Exercise brief:
Copy the records exactly, every one of them.
┏━━
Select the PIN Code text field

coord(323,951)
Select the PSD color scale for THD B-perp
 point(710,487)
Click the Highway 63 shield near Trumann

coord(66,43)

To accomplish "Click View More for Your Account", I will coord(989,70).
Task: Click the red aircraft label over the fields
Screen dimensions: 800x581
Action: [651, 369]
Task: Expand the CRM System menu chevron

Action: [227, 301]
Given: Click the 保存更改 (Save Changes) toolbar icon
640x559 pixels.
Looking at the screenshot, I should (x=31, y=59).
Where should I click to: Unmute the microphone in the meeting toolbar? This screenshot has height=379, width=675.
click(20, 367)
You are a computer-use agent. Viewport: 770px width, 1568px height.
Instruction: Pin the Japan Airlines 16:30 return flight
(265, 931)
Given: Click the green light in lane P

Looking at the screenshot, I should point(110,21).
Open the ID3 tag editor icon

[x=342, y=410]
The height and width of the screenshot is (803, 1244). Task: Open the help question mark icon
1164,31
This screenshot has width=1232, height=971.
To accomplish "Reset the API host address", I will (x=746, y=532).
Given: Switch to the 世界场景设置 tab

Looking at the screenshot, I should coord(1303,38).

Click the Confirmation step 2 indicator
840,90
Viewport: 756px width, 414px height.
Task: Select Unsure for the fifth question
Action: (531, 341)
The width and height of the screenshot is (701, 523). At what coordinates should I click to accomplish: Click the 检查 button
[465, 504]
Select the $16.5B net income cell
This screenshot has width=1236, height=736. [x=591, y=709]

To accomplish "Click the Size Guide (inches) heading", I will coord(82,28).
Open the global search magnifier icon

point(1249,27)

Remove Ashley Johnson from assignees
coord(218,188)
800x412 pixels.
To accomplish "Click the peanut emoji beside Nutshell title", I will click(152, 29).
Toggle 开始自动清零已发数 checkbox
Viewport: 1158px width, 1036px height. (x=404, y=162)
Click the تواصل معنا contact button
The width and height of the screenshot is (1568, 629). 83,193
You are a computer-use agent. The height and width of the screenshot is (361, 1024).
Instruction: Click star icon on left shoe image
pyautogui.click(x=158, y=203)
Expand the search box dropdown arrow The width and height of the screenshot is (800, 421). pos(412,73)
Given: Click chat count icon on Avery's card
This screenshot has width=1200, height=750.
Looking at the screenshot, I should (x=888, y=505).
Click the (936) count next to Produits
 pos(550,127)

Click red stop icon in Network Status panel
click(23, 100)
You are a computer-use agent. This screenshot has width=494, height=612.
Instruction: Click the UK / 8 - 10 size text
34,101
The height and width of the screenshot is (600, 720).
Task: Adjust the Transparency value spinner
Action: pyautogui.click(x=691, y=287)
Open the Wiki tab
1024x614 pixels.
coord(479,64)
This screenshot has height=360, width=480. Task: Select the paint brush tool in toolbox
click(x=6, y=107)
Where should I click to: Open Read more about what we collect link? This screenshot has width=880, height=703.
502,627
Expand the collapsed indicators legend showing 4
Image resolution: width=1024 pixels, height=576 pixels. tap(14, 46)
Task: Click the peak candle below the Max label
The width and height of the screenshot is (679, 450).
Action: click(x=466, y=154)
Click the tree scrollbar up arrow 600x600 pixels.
┗━━
Exercise answer:
Select the PIN Code text field

coord(323,951)
Select the PSD color scale for THD B-perp
 point(710,487)
Click the Highway 63 shield near Trumann

coord(66,43)

To accomplish "Click View More for Your Account", I will coord(989,70).
Task: Click the red aircraft label over the fields
Screen dimensions: 800x581
Action: [651, 369]
Task: Expand the CRM System menu chevron

Action: [227, 301]
Given: Click the 保存更改 (Save Changes) toolbar icon
640x559 pixels.
Looking at the screenshot, I should (x=31, y=59).
Where should I click to: Unmute the microphone in the meeting toolbar? This screenshot has height=379, width=675.
click(20, 367)
You are a computer-use agent. Viewport: 770px width, 1568px height.
Instruction: Pin the Japan Airlines 16:30 return flight
(265, 931)
Given: Click the green light in lane P

Looking at the screenshot, I should point(110,21).
Open the ID3 tag editor icon

[x=342, y=410]
The height and width of the screenshot is (803, 1244). Task: Open the help question mark icon
1164,31
This screenshot has width=1232, height=971.
To accomplish "Reset the API host address", I will (x=746, y=532).
Given: Switch to the 世界场景设置 tab

Looking at the screenshot, I should coord(1303,38).

Click the Confirmation step 2 indicator
840,90
Viewport: 756px width, 414px height.
Task: Select Unsure for the fifth question
Action: (531, 341)
The width and height of the screenshot is (701, 523). At what coordinates should I click to accomplish: Click the 检查 button
[465, 504]
Select the $16.5B net income cell
This screenshot has width=1236, height=736. [x=591, y=709]

To accomplish "Click the Size Guide (inches) heading", I will coord(82,28).
Open the global search magnifier icon

point(1249,27)

Remove Ashley Johnson from assignees
coord(218,188)
800x412 pixels.
To accomplish "Click the peanut emoji beside Nutshell title", I will click(152, 29).
Toggle 开始自动清零已发数 checkbox
Viewport: 1158px width, 1036px height. (x=404, y=162)
Click the تواصل معنا contact button
The width and height of the screenshot is (1568, 629). 83,193
You are a computer-use agent. The height and width of the screenshot is (361, 1024).
Instruction: Click star icon on left shoe image
pyautogui.click(x=158, y=203)
Expand the search box dropdown arrow The width and height of the screenshot is (800, 421). pos(412,73)
Given: Click chat count icon on Avery's card
This screenshot has width=1200, height=750.
Looking at the screenshot, I should (x=888, y=505).
Click the (936) count next to Produits
 pos(550,127)

Click red stop icon in Network Status panel
click(23, 100)
You are a computer-use agent. This screenshot has width=494, height=612.
Instruction: Click the UK / 8 - 10 size text
34,101
The height and width of the screenshot is (600, 720).
Task: Adjust the Transparency value spinner
Action: pyautogui.click(x=691, y=287)
Open the Wiki tab
1024x614 pixels.
coord(479,64)
This screenshot has height=360, width=480. Task: Select the paint brush tool in toolbox
click(x=6, y=107)
Where should I click to: Open Read more about what we collect link? This screenshot has width=880, height=703.
502,627
Expand the collapsed indicators legend showing 4
Image resolution: width=1024 pixels, height=576 pixels. tap(14, 46)
Task: Click the peak candle below the Max label
The width and height of the screenshot is (679, 450).
Action: click(x=466, y=154)
Click the tree scrollbar up arrow 600x600 pixels.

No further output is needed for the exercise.